Gabriel looked as if he wanted to add something more, but he stopped himself, for which Bellamy was grateful. After a moment he left the makeshift cottage, careful not to come across any other members of the Children. Trying to explain why he slipped out of the house with a radio in hand seemed like trouble and they had enough troubles and suspicions for one day. 

The tower built from the connected radios really looked as bizarre as Gabriel described and was making a sound like a hornet's nest. From all sides something was pulsing, blinking, whispering, screaming, voices overlapping to create a truly unreal cacophony of sounds. 

How Gabriel could have thought that listening to this uncontrollable clamour is soothing, he had no idea. After only a few minutes, Bellamy began to feel a growing headache. For the last couple of days he barely slept and hearing this madness only intensified the tiredness. 

That wasn't something he could allow right now. 

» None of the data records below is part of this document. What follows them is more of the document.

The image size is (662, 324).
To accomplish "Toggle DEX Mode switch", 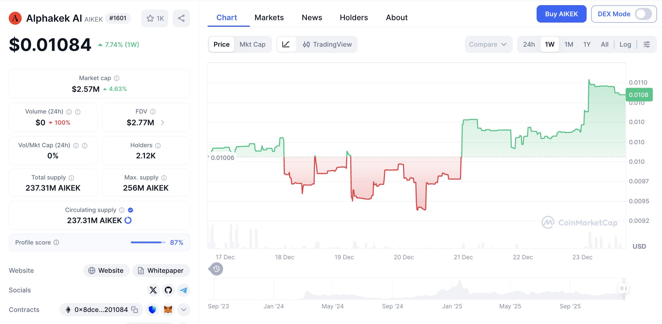I will (x=643, y=14).
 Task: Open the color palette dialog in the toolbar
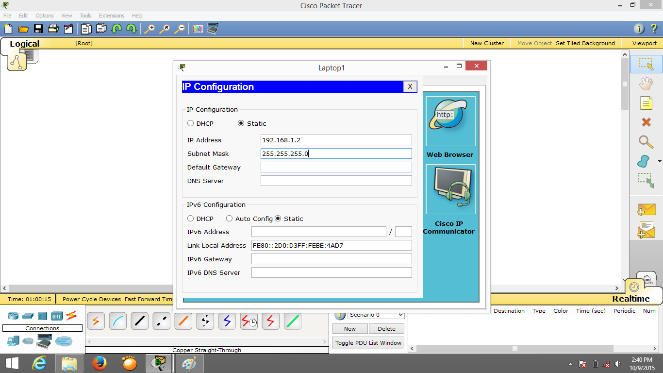point(198,29)
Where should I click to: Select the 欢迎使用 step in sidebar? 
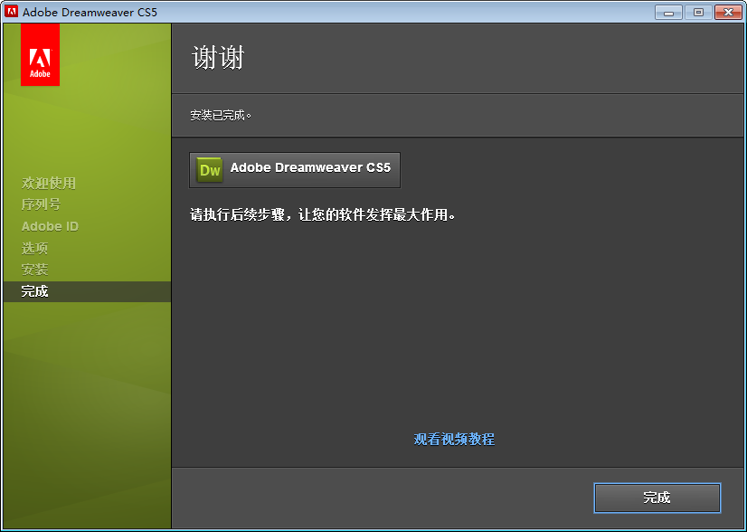[x=49, y=183]

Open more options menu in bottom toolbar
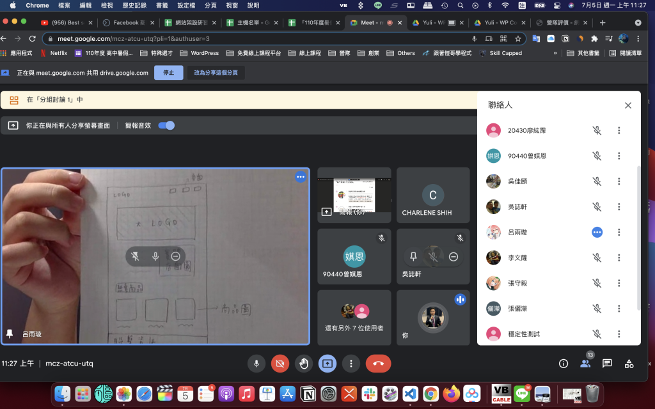point(351,364)
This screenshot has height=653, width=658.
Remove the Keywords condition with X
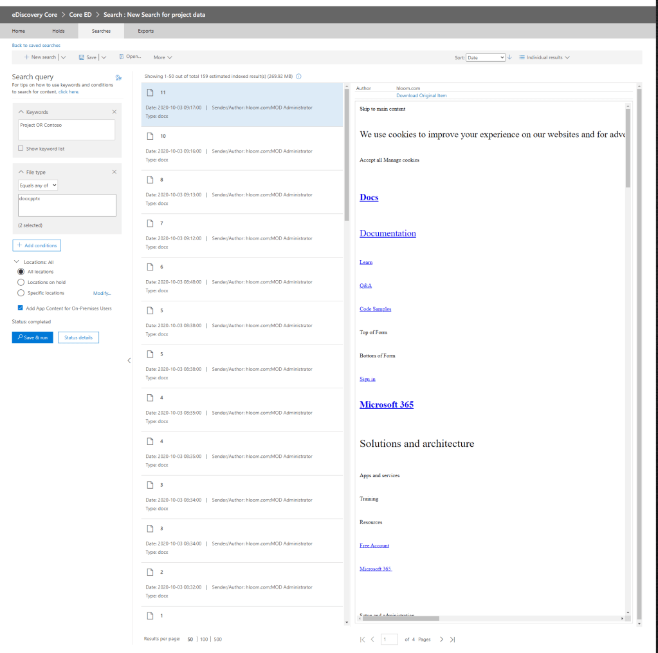pos(114,112)
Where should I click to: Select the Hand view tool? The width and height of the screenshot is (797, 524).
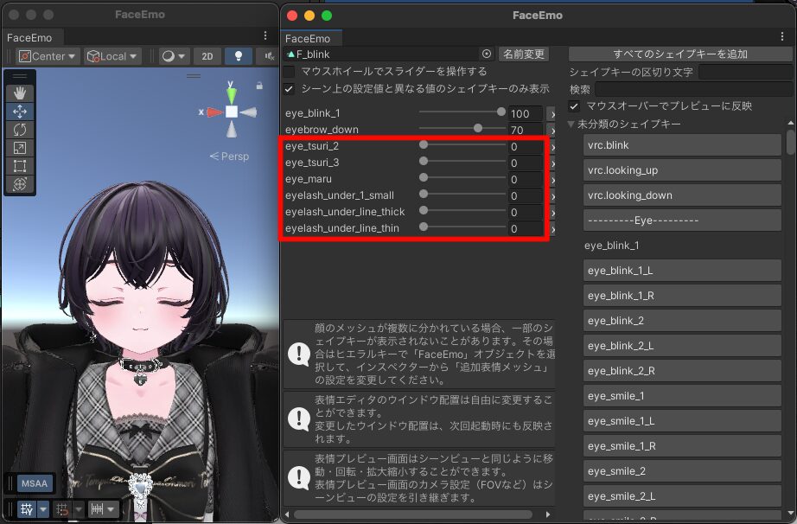click(20, 93)
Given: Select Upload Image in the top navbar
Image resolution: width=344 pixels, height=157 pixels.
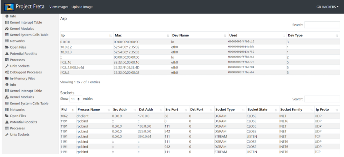Looking at the screenshot, I should pyautogui.click(x=82, y=7).
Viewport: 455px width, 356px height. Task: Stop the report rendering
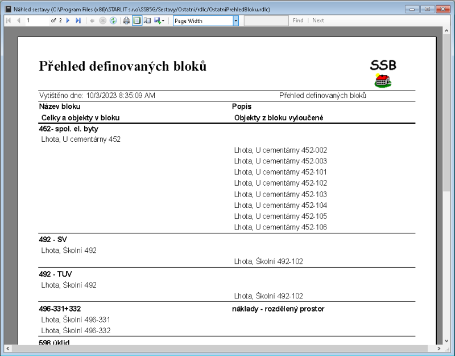coord(102,21)
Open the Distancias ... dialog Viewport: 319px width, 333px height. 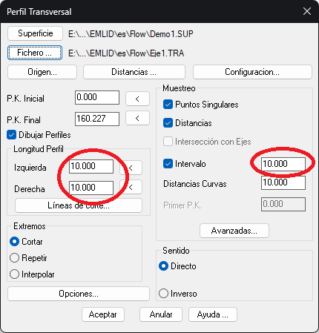[134, 72]
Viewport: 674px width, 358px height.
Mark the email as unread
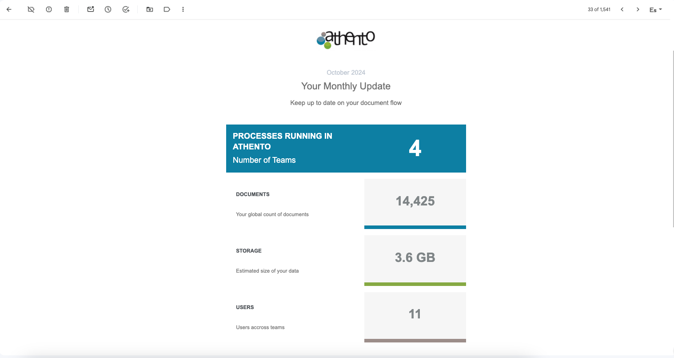(x=91, y=9)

Frustrated - with himself, with life, with this goddamn moon - he turned on his heel wanting to leave, but then the radio in his hand came alive. First it gave out a few sounds, clicks, the lights blinked. It made the impression of someone testing the receiver, clumsily adjusting the frequency and volume. And then, finally, came the words. 

_„Bellamy, if you can hear me... I don’t know if this thing is working, but if it is and you’re really getting this message, it’s been 10 days after Praimfaya and… I’m still alive.”_

The sound that bubbled in his throat... it was hard to describe it. As though hope and despair blurred into one. Pain and joy. A dream and a nightmare. 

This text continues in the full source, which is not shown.